Now we’ve had our fun obliging the giant “kick me” sign that Jonah Goldberg &co have become (pretty much from Derb’s dismissal going forward) but we have not been able to catch these folks red-handed engaging in outright, blatant deception. Until now.
The alt-right is a hodgepodge of philosophies that, at their heart, reject the fundamental principle that “all men are created equal, endowed by their creator with certain unalienable rights.”
Now the inner quotation is from the U.S. Declaration of Independence and I am aware of only one modern interpretation: Equality of all citizens under the law. To avoid repeating this phrase in the sequel, I shall write (*) in its place. Nothing I have read anywhere, on the left, right, or center, suggests any other interpretation — and if Tuttle had something radically different from (*) in mind, he should have said so.
The phrase “reject the fundamental principle” was marked with an html link, which by convention we expect to contain evidence for the assertion that the alt-right rejects the premise of (*). Instead, the link leads to another article by Tuttle, just as content-free as the first one.
Here at PTT we have a motto: You shall know a weasel by his preference for vague generalities over precise specifics. And sure enough, Tuttle’s salvos are aimed at no particular individual but rather at a nebulous and diffuse ill-defined entity loosely known as the “alt-right”. The 1488ers make an obligatory appearance, followed by a grudging admission that there’s only “a handful of neo-Nazis […] and nobody likes them anyways”. Tuttle doesn’t provide any direct quotes by any alt-right author (respected or otherwise) suggesting any rejection of (*). Small wonder: you won’t catch any of PTT’s favorite anti-semites rejecting (*); certainly not Derbyshire, nobody at takimag, and not even folks like this.

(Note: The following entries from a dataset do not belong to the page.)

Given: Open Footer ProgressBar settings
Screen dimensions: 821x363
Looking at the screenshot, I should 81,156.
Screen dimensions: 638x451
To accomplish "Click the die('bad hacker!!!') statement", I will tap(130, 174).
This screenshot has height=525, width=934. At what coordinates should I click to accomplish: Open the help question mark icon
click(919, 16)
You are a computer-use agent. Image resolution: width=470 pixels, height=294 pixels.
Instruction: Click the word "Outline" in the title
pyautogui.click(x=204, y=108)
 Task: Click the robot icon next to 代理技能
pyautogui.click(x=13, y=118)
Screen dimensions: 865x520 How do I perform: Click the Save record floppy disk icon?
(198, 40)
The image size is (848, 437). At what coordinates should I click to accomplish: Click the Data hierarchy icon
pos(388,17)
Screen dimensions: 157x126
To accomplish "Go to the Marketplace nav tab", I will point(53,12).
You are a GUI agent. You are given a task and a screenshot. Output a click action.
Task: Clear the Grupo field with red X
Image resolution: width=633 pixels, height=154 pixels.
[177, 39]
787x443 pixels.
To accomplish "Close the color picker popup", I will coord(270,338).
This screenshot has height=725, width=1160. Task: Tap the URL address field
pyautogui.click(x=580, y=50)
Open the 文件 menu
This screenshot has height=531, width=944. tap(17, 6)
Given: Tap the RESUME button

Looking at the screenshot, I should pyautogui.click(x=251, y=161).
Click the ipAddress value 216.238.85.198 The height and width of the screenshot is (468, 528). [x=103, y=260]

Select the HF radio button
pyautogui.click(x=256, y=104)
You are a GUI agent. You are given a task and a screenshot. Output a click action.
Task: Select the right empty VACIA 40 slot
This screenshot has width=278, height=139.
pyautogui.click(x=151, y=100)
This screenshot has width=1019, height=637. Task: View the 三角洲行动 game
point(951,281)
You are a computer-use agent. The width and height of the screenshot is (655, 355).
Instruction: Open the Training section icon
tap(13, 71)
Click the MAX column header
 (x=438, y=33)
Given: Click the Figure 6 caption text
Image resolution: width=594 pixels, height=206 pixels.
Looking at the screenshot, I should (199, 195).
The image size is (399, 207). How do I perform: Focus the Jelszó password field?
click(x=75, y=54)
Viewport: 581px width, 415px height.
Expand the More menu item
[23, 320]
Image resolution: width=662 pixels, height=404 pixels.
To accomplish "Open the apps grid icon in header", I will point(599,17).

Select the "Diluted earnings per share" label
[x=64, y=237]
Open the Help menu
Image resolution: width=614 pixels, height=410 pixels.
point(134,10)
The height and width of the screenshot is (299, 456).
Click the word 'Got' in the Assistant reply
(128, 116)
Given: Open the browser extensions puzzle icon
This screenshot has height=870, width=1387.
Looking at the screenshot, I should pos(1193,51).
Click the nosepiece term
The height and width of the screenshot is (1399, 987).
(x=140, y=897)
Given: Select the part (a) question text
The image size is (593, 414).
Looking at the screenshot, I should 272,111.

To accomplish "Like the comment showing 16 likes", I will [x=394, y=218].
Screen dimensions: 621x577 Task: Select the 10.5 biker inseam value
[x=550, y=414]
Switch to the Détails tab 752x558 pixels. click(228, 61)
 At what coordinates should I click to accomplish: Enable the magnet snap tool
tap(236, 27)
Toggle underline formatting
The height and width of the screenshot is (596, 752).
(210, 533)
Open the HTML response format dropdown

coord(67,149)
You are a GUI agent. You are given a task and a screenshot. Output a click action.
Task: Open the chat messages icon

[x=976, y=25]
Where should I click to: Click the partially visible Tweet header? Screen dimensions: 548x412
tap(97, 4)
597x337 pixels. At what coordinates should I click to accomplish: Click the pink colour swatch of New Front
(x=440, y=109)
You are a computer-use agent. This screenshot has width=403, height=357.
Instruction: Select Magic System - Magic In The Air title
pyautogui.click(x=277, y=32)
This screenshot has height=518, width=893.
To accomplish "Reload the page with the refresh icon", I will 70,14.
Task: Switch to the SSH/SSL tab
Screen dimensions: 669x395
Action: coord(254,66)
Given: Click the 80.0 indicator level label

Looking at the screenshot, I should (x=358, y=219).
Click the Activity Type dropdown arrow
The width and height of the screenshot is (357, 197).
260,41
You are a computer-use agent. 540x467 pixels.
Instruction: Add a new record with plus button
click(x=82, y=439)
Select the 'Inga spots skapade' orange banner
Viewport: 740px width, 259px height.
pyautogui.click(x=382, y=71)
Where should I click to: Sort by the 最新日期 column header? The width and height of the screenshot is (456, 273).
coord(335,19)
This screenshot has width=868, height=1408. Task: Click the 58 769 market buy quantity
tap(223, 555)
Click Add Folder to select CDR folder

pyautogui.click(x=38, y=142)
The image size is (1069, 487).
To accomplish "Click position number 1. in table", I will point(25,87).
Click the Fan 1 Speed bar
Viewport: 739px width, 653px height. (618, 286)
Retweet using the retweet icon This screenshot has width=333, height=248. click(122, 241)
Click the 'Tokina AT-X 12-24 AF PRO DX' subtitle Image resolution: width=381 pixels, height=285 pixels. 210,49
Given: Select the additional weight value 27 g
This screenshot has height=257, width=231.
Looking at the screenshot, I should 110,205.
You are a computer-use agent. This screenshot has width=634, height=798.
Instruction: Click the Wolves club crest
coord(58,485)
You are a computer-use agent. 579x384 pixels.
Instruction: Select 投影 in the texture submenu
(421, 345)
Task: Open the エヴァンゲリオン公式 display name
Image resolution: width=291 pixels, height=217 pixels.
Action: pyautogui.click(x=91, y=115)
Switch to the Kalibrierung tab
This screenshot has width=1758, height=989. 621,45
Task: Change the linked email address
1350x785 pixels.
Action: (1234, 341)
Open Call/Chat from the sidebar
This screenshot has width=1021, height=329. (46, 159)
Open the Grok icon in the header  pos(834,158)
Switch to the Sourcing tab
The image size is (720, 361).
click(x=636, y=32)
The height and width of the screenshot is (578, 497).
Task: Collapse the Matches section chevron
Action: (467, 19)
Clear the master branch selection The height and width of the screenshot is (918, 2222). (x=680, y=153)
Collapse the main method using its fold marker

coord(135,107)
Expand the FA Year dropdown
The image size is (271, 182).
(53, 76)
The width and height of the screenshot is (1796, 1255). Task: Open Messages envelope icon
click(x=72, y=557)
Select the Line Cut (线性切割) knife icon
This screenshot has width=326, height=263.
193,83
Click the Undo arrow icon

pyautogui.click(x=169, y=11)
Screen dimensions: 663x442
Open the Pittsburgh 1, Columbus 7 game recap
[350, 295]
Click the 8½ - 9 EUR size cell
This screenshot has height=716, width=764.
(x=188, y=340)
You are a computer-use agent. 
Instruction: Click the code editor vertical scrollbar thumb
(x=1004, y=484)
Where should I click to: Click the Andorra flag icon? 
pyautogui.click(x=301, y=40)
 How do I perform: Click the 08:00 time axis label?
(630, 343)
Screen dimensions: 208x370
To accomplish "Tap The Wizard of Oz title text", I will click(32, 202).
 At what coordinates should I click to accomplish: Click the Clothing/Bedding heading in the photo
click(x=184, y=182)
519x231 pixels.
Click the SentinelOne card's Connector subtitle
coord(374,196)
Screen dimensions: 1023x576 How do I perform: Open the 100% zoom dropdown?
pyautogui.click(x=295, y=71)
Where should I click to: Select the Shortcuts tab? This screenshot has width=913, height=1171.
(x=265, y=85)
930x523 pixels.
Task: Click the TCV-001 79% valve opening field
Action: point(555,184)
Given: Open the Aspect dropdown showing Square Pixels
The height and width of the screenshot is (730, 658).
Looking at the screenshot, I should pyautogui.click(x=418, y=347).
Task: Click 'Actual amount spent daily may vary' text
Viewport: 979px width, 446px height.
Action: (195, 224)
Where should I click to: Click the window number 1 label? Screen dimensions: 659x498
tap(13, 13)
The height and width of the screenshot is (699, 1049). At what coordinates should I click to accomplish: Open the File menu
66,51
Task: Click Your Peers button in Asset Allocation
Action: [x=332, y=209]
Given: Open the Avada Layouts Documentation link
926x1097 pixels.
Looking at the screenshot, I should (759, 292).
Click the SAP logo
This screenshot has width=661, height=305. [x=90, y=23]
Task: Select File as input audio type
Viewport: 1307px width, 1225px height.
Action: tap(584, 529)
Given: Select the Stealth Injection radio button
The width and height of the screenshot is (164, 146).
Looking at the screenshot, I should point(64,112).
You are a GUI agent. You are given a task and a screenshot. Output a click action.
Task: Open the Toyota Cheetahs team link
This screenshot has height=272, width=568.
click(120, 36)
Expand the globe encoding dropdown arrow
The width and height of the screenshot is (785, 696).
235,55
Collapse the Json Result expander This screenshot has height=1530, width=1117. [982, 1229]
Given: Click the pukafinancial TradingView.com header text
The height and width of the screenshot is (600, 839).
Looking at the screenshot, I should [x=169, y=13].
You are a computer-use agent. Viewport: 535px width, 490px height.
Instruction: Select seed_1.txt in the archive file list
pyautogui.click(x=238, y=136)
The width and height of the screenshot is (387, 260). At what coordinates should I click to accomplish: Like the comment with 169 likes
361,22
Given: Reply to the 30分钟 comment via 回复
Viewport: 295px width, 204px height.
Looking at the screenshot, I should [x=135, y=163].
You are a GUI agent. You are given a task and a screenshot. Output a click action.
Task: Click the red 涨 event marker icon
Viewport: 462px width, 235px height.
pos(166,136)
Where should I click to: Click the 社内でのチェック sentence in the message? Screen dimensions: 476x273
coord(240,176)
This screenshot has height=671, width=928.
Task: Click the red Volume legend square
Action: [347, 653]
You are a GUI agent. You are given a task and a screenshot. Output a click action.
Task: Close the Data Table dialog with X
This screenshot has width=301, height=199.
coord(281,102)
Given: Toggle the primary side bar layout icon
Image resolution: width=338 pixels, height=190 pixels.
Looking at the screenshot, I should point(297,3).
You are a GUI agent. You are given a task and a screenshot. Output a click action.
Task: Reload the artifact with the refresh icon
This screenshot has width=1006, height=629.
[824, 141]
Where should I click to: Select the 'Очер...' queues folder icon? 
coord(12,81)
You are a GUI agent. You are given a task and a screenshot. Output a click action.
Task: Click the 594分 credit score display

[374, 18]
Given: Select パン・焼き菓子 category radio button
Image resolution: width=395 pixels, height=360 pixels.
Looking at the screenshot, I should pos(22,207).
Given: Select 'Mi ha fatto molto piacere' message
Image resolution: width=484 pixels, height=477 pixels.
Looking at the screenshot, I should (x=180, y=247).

The alt-right I know and respect deals in clear, empirically testable propositions. For example, disparate impact is an empirical reality acknowledged universally both on the left and on the right. Blacks are overrepresented in prisons and underrepresented among university faculty; there is no argument on this point. The point of contention is the cause of the disparity. You can hypothesize (among other possibilities) discrimination and HBD; any empirically testable explanation is a priori valid. Nor is this mere scholastics, as quite a bit of social order is at stake.
Jonah Goldberg has accused individuals (viz., John Derbyshire) of personal racism, but not (to my knowledge) of rejecting (*). Tuttle is accusing a fairly large (though poorly defined) group of people of something even worse than personal racism — if such a thing is possible. One might be tempted to excuse this as mere sloppiness, but that’s letting the Thomas L. Rhodes Fellow at the National Review Institute off the hook too easily. Is he just playing dumb?.. And is that better than actually being dumb?